I'm dont know if you have ever had coca leaves or tea, but it sure as hell isn't even in the ballpark range of shrooms, pot, or any psychedellic period. Its like comparing apples to oranges. I just got back from Peru, and in Cusco we had coca leaves, tea, candy, etc etc. It worked wonders for altitude sickness, but it really isn't anything worth trying to demonize. Its along the lines of coffee. So, by that logic, should we start arresting the millions of caffeine-addicted adults because they like a little "pick-me-up"? Same concept, except coca actually has other beneficial qualities.

I understand the risk of unprocessed coca leaves being refined into cocaine, but I think it's ridiculous that coca tea and other products that merely contain coca are illegal in the states.
 
Since cocaine is about 0.2% of coca leaves (Fresh, by wt., figure taken from wikipedia), that adds up to 0.5 kg of leaves per gram of cocaine.
now you would have to pick up some plant-based soap, shampoo, bread, etc. and look up how much of its original plant they contain... that without minding that extraction from leaves is so much easy than from any other product which cointains more compounds other than cocaine (in relation to the leaves)... i guess someone with better access to data could show that coca-leave products are not a cocaine source if one is to make money selling that stuff...
 
Kremar said:
Since cocaine is about 0.2% of coca leaves (Fresh, by wt., figure taken from wikipedia), that adds up to 0.5 kg of leaves per gram of cocaine.

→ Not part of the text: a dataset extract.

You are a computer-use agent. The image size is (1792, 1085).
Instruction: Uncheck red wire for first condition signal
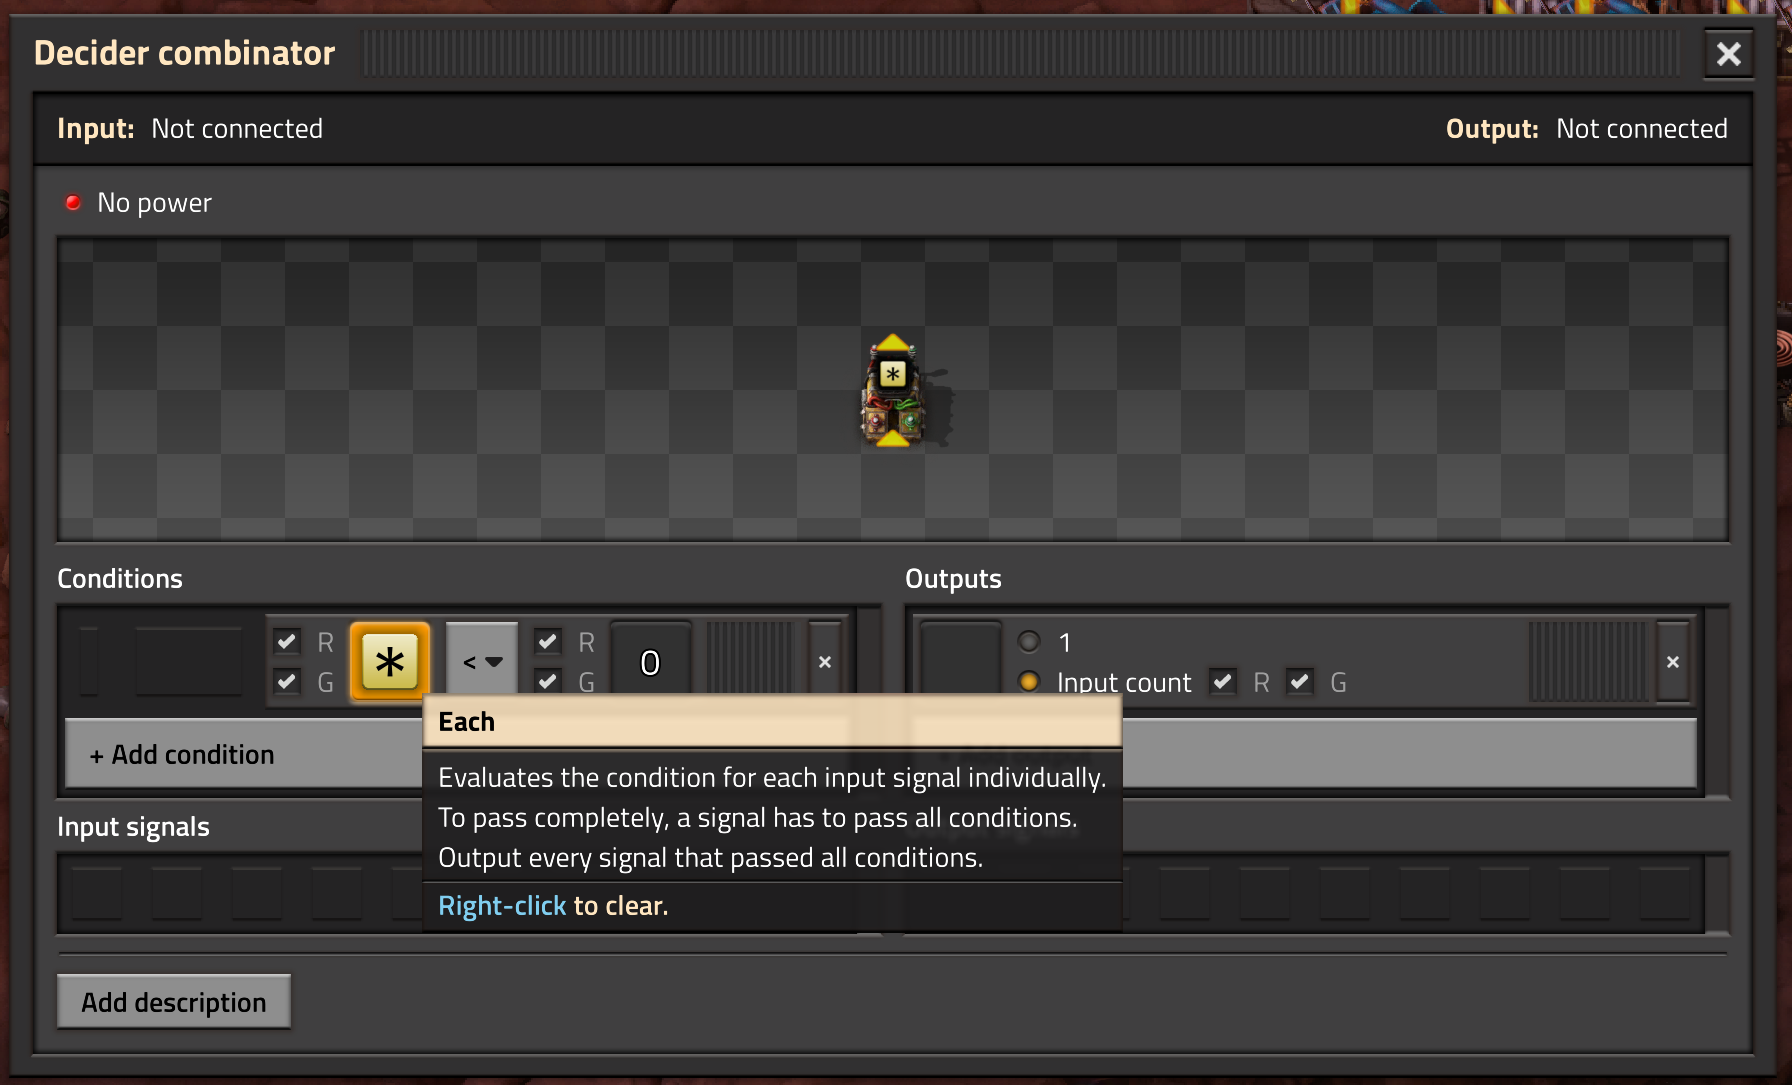[287, 641]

now you would have to pick up some plant-based soap, shampoo, bread, etc. and look up how much of its original plant they contain... that without minding that extraction from leaves is so much easy than from any other product which cointains more compounds other than cocaine (in relation to the leaves)... i guess someone with better access to data could show that coca-leave products are not a cocaine source if one is to make money selling that stuff...

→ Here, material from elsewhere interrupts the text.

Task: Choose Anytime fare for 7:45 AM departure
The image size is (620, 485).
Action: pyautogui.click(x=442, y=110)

So if you are so concerned with cocaine production, wouldn't it make sense to make possession of more than 500g of coca leaf illegal with draconian punishment, rather than outlawing it altogether? You could even regulate it with behind the counter sales much like pseudoephedrine is done in the US these days.
 
Shit like this makes me so mad. Coca leaves were here before any of us were. If you ask me, the leaves should be getting mad at us for eradicating them (joke).